Disparition

Le patriarche des tricots géométriques, Ottavio Missoni, est décédé

Le patriarche de la mode italienne, Ottavio Missoni, cofondateur de la maison du même nom, connue dans le monde entier pour ses tricots géométriques, est décédé jeudi à son domicile, à l’âge de 92 ans

Surnommé «Taï» par ses proches et amis, Ottavio Missoni avait été hospitalisé la semaine dernière pour des problèmes cardiaques. Il est mort paisiblement dans la villa familiale de Sumirago, dans le nord-ouest de l’Italie, village qui était aussi le siège de la maison Missoni.

Ottavio Missoni avait créé la marque en 1953 avec sa femme, Rosita Jelmini, et leurs robes de maille colorées à motifs en zigzag ont conquis des figures de la jet-set comme Jackie Kennedy et la duchesse de Cambridge, Kate Middleton.

«L’arc-en-ciel de couleurs qui sortait de ses créations nous a offert l’image d’un homme plein de gaîté qui a contribué à la grandeur du «made in Italy» dans le monde», a réagi le maire de Milan, Giuliano Pisapia.

«J’ai toujours admiré en Taï l’énergie vitale, la joie de vivre, la capacité de mener de front famille et entreprise dans un seul lieu, un peu magique, fait de créativité, d’originalité et surtout d’esprit d’équipe», a renchéri la styliste Laura Biagiotti, amie de famille.

Une chapelle ardente sera dressée dimanche dans la cour de l’usine textile du groupe à Sumirago, avant les funérailles lundi.

Né le 11 février 1921 dans la ville croate de Dubrovnik, Ottavio avait débarqué par hasard dans le monde de la mode après sa rencontre, à Londres, en 1948, avec son épouse, dont la famille possédait une entreprise de textile dans le nord de l’Italie. Rosita étudiait l’anglais dans la capitale britannique, où ce fils d’une comtesse, grand, beau et athlétique, était venu participer aux Jeux olympiques.

Ce spécialiste du 400 m haies ou sans, champion d’Italie à plusieurs reprises, avait été fait prisonnier de guerre pendant la Deuxième Guerre mondiale à la bataille d’El-Alamein.

Sa passion pour le sport continuait d’inspirer les lignes «casual» et «sportswear» de la maison Missoni.

La marque Missoni s’est taillée au fil des années une réputation d’innovation et fut la première à se tourner vers le marché de masse en s’associant au groupe américain de grands magasins Target.
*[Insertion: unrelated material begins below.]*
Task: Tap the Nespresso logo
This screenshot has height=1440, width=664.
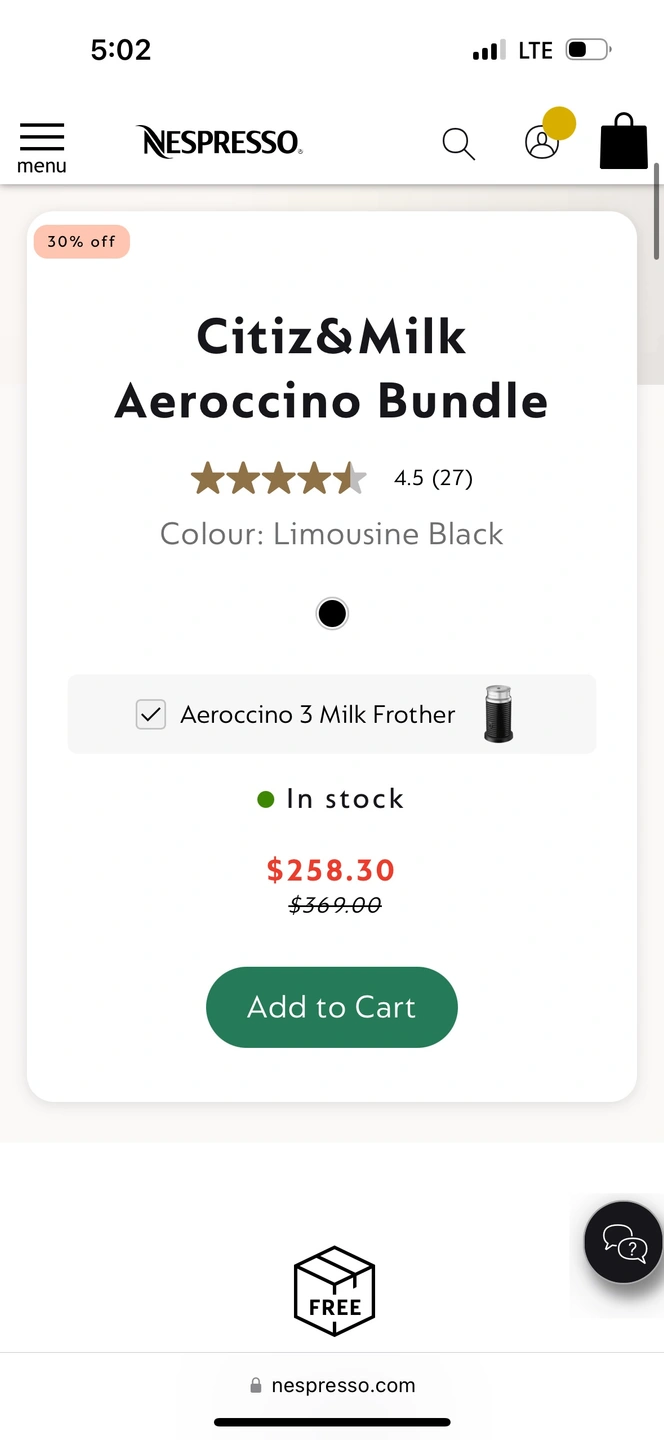Action: pyautogui.click(x=219, y=142)
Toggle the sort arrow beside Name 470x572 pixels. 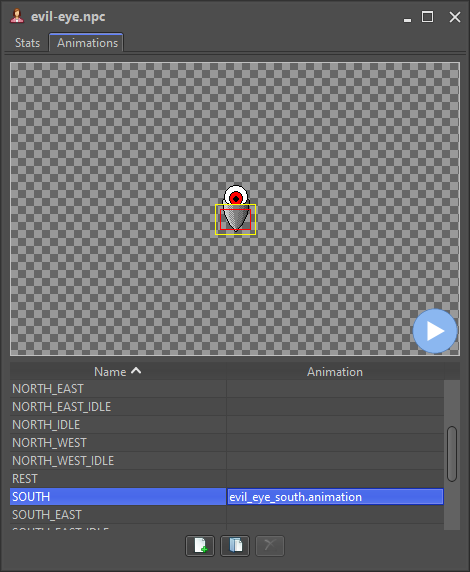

Dans les années 60, le groupe se fit connaître aussi pour son anticonformisme, notamment quand il fut exclu du salon de mode Pitti à Florence parce que les mannequins ne portaient pas de soutiens-gorge et semblaient nues sous les tricots. Le scandale consacra Missoni au niveau international comme l’une des grandes marques du luxe qui défilent tous les ans à la semaine de la mode à Milan.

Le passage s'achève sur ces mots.